Friday, 20 July 2018: 16:00
Location: 713A (MTCC SOUTH BUILDING)
Oral Presentation
Tatiana TERRA RUEDIGER, FGV - DAPP (Public Policies Analysis Board), Brazil
Paula DUARTE, FGV - DAPP (Public Policies Analysis Board), Brazil
This paper’s objective is to analyse the online debate of Brazilian civil society regarding law 01/1999 that prohibits psychologists to treat homosexuality as a pathology and, therefore, to offer treatment for it. However, in 2011 the Congress received a bill (popularly known as “Gay Cure”) to suspend the law. During Brazilian’s 2013 protests, the attacking of the bill became one of the demands, and it did not pass. Still, in 2017 a federal judge ruled in favor to suspend the law.

These two events reveal a great disparity in terms of democratic legitimacy. When trying to pass through Congress, civil society’s pressures managed to stop democratically-elected representatives of revoking the bill. However, since judges do not worry about the electorate, the suspension of the law was enforced despite the mobilization against it. Hence, we argue that, although the Brazilian judiciary might have a democratic deficit in certain decisions, thanks to online power dynamics it is becoming easier for civil society to question them and pressure for a more democratic debate.

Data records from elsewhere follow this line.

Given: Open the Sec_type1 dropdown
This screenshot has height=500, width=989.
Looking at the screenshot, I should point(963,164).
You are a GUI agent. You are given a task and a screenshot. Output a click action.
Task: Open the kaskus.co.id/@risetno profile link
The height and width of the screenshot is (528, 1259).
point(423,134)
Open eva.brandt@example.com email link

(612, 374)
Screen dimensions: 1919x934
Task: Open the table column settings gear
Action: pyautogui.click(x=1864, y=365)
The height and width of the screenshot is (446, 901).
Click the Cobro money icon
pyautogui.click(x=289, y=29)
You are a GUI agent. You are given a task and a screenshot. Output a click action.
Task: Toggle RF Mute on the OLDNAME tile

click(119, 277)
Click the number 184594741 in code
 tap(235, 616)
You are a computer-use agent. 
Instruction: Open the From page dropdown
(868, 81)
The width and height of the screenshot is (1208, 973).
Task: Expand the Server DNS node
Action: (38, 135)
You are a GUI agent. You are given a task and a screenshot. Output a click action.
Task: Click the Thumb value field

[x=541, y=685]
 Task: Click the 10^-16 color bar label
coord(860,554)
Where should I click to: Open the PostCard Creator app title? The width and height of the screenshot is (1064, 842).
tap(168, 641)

The decreasing cost of informational diffusion facilitates marginalized groups to pressure the government, propagating their voices through online activism, and even organizing protests. Thus, this paper will focus specifically on how the LGBT community frames the issue in order to pressure the government and gather supporters. Although a few framing studies have focused on the online aspect of framing, there is still a gap of empirical studies using quantitative analysis with Big Data to focus on how social movements frame issues. Therefore, using Network Analysis allied with qualitative and quantitative textual analysis of the Twitter debate of the issue both in 2013 and in 2017, we will analyze how the community might have framed the issue differently after the undemocratic judiciary decision.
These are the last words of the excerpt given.